▶ **What you need to do**: From the entries that follow, copy each line containing the word "computer".
───── Study material
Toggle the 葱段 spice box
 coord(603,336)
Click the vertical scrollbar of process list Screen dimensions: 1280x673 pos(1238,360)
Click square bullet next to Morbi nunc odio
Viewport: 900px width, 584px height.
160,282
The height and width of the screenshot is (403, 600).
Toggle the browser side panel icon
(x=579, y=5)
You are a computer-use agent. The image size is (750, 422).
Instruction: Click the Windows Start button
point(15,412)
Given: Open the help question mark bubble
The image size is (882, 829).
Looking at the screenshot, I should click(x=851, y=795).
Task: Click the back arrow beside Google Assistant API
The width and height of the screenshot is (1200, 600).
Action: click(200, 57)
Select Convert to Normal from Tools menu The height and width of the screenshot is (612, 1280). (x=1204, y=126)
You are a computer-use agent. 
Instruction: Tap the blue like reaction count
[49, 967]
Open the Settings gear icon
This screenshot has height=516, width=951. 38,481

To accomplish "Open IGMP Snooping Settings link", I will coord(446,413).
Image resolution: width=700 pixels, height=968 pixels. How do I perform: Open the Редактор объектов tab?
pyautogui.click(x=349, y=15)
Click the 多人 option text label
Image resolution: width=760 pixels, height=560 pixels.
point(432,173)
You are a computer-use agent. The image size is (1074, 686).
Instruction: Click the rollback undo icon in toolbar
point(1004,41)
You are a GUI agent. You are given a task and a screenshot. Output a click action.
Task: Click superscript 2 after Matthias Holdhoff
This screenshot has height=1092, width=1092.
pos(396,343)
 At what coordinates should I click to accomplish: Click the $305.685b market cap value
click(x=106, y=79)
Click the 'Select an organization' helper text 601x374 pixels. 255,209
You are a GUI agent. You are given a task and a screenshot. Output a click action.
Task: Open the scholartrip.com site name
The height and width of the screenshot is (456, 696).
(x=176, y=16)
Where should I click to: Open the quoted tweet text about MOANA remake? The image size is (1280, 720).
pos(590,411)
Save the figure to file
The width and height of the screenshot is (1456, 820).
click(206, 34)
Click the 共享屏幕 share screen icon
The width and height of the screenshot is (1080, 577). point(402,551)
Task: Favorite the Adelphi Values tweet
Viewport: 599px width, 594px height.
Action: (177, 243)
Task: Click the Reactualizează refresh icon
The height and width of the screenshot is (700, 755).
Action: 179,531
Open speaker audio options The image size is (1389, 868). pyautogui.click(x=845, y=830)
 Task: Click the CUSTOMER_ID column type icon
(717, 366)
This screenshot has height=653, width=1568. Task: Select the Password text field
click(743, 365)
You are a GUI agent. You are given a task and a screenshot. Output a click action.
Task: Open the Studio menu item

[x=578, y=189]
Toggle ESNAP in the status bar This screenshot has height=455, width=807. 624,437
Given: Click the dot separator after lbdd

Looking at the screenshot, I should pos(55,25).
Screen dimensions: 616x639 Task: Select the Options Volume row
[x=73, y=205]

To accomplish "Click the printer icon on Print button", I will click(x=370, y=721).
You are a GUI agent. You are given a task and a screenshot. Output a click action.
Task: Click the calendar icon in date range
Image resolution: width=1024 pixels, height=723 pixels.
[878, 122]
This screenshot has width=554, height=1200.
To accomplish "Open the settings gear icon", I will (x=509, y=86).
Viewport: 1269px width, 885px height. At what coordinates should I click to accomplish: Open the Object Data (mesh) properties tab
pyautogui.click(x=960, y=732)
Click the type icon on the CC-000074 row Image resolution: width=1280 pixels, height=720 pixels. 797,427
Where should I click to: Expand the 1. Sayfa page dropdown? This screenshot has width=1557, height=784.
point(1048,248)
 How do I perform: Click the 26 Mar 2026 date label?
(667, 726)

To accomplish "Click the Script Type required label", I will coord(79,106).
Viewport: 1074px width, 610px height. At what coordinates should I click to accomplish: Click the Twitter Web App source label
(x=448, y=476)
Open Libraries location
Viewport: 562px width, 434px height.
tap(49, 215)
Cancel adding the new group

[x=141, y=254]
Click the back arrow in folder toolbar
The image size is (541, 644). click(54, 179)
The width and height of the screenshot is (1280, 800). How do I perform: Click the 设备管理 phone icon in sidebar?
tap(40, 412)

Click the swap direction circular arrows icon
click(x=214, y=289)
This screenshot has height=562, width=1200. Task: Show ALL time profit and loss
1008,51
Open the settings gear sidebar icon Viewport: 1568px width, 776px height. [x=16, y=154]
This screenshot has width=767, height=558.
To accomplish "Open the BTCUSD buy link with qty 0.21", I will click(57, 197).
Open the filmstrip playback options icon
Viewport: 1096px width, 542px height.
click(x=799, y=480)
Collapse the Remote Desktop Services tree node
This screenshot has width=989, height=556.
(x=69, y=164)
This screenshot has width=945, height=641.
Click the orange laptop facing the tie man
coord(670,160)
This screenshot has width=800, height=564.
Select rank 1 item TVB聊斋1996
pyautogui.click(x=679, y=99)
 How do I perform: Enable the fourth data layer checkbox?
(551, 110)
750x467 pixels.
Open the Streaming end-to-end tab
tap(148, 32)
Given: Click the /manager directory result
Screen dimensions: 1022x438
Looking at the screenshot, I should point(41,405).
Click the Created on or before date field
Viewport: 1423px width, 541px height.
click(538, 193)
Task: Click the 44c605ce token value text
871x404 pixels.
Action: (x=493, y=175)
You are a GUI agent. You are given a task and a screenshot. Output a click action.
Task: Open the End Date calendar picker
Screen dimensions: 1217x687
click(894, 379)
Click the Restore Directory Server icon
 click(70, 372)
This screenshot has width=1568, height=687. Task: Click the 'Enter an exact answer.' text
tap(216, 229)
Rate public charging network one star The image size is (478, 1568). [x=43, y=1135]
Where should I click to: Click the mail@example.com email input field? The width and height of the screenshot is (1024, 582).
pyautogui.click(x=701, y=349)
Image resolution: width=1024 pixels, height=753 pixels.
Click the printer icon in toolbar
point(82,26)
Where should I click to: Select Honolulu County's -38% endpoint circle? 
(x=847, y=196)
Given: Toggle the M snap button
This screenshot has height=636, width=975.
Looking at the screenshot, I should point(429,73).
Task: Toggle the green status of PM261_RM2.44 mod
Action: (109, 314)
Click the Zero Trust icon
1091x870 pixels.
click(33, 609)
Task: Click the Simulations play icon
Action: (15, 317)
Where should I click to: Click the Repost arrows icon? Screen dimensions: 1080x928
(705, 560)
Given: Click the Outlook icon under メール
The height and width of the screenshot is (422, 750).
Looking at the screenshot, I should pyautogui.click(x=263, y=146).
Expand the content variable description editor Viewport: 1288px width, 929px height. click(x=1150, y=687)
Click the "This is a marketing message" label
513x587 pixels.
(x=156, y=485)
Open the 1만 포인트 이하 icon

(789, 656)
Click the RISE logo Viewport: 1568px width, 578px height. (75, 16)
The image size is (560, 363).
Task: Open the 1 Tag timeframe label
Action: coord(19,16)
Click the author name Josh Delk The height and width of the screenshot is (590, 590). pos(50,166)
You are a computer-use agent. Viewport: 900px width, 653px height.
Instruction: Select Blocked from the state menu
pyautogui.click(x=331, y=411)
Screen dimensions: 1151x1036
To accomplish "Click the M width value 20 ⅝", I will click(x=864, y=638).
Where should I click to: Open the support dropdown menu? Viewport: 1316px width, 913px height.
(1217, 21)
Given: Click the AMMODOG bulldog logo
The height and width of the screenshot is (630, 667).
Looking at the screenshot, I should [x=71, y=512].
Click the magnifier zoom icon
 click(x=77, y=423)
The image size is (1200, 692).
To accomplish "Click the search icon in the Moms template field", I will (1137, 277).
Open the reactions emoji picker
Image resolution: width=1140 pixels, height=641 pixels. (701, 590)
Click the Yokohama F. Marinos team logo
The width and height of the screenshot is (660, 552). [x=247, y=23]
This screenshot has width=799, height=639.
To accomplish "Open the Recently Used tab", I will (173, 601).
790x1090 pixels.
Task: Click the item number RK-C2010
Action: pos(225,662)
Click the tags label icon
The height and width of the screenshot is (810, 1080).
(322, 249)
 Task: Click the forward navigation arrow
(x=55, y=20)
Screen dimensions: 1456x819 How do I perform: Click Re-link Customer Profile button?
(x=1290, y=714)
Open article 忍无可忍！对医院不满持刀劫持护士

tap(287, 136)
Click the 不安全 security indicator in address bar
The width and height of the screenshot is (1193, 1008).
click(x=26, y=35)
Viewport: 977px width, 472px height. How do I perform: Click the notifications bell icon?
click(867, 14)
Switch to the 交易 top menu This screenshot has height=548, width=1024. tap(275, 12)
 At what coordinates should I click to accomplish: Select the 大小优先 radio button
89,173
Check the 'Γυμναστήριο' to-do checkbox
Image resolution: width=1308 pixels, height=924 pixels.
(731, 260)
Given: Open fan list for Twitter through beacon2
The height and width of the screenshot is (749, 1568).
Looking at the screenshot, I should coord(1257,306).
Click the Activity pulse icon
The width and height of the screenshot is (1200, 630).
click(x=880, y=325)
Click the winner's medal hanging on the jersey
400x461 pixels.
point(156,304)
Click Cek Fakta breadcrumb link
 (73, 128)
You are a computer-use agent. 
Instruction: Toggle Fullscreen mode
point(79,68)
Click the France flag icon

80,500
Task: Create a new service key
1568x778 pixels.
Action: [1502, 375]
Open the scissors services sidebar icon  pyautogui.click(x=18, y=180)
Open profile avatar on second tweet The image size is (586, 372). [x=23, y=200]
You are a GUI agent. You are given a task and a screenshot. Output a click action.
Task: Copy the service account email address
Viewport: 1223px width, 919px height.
──────────
▶ **Result of the exercise**:
You are a computer-use agent. The image size is (750, 422).
You are a computer-use agent. 
You are a computer-use agent. The image size is (1074, 686).
You are a computer-use agent. Viewport: 900px width, 653px height.
You are a computer-use agent. 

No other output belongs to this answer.